— Се, чадо, Христос невидимо стоит, приемля исповедание твое. В чем покаяться имеешь?
Офицер вытаскивает правую руку из-под накидки, складывает три пальца и словно пытается вспомнить, как крестятся. Но осенять себя крестным знамением не решается, с трудом выдавив:
— Я, батюшка, предал всех. И себя тоже. Любовь к женщине выше долга и товарищей поставил, и нет мне прощения.
— Ну, об этом не тебе судить, да и не мне тоже…
* * *
По сладкому утреннему юношескому сну обухом ударило:
— Подъем!
Сашка Гуляков распрямляется пружиной, заученным движением ныряет ногами в штаны и в следующую секунду уже набрасывает на голову гимнастерку. В казарме — шорох обмундирования, сопение разбуженных юнкеров и мгновение спустя — грохот, беготня, и вот уже возле тумбочки дневального стоит шеренга. Мельком глянув вниз, юнкера выравнивают в линию носки сапог, отражающиеся в натертых до блеска досках пола казармы.
Все затихает, и вот уже юнкера поедают глазами до малейшего штриха знакомые портреты казаков — героев Отечественной войны 1812 года и Кавказской войны на противоположной стене. На ротного офицера, подъесаула Захарчука по прозвищу Клыч, не смотрит никто — во-первых, по стойке «смирно» не положено головой крутить, а во-вторых, кому же с утра по доброй воле глядеть на него охота. Тем более, что тот демонстрирует крайнюю степень недовольства — у Клыча она выражается в располагающей улыбке, сопровождаемой подергиванием щеки, словно втянутой вовнутрь — след давнего сабельного удара.

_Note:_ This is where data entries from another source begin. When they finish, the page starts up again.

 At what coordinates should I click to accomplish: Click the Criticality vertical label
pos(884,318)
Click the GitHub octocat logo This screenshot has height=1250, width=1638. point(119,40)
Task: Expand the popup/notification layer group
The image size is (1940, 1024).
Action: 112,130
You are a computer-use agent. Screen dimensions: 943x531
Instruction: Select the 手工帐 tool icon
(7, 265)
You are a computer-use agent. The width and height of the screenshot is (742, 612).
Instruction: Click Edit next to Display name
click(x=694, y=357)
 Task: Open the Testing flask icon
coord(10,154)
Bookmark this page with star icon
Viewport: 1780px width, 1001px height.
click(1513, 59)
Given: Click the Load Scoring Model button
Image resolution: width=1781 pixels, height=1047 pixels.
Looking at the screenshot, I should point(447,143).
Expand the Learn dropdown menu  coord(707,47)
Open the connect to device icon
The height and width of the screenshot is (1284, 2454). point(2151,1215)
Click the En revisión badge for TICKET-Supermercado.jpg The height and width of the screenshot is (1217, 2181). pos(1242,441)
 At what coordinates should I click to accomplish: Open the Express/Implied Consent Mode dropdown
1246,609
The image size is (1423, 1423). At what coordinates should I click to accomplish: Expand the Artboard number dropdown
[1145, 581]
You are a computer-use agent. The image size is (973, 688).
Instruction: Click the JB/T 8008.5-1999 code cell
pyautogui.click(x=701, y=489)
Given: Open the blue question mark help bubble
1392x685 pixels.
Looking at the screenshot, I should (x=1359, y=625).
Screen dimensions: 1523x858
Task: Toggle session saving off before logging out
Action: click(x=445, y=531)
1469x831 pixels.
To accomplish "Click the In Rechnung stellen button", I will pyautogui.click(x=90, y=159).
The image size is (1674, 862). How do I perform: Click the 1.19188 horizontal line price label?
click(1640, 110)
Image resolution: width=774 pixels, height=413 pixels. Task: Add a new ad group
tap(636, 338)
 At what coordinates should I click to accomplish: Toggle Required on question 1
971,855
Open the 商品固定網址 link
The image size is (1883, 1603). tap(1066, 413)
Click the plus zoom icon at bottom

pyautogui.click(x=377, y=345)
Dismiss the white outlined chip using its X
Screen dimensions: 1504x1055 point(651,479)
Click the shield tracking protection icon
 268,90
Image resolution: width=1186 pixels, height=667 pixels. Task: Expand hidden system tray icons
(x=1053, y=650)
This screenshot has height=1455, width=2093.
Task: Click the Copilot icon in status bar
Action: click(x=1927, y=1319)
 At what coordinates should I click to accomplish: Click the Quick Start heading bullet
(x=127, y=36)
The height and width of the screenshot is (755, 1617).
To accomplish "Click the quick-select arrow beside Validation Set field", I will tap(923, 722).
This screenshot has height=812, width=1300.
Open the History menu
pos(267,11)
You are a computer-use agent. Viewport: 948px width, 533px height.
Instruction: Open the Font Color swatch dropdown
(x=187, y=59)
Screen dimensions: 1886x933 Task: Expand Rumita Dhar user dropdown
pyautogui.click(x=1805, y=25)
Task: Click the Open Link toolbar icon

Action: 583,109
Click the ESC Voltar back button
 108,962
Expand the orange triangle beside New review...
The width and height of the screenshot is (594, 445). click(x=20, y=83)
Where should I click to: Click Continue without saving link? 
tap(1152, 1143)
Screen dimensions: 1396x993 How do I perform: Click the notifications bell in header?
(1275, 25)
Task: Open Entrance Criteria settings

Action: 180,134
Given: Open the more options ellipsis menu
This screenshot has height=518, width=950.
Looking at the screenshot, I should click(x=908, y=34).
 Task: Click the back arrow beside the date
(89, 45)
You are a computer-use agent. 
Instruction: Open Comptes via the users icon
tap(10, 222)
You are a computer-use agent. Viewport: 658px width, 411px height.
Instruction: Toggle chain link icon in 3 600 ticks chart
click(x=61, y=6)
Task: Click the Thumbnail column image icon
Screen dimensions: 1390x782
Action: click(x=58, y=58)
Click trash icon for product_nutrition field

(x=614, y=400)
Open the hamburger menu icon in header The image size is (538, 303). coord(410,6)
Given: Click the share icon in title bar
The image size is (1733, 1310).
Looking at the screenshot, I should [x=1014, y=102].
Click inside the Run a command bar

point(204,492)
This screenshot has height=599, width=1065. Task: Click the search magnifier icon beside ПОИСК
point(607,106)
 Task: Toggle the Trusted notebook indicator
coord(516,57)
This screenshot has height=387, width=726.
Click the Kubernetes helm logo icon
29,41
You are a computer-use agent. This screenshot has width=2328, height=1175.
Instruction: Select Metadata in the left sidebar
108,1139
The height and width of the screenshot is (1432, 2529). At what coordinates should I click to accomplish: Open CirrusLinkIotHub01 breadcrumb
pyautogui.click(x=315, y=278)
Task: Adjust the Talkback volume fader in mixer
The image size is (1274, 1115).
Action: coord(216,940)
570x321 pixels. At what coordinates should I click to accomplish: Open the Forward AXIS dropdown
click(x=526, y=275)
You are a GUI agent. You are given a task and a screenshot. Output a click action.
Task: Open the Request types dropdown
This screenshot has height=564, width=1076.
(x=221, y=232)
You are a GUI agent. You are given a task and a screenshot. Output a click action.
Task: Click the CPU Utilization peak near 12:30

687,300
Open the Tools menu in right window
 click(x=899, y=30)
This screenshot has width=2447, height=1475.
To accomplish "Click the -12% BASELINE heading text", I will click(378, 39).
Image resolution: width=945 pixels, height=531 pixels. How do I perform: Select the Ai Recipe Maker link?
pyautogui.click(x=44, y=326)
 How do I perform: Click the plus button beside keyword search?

Еще один признак подступающего Захарчукова бешенства — вежливость.
— А не соблаговолит ли юнкер заправить портяночку в сапожок? Смотрят со стены предки героические: что, мол, за чучело в строю растопырилось? А это юнкер Завалишин, дорогие предки. Они расхристанный такой, потому как не выспамшись — ночью жбан браги употребить изволили в компании с тремя такими же мазуриками. Даже мы, когда время не сравнить было, ведрами не жрали! Тем паче ночью, когда справному воину спать положено, набираясь сил для служения Отечеству и престолу!..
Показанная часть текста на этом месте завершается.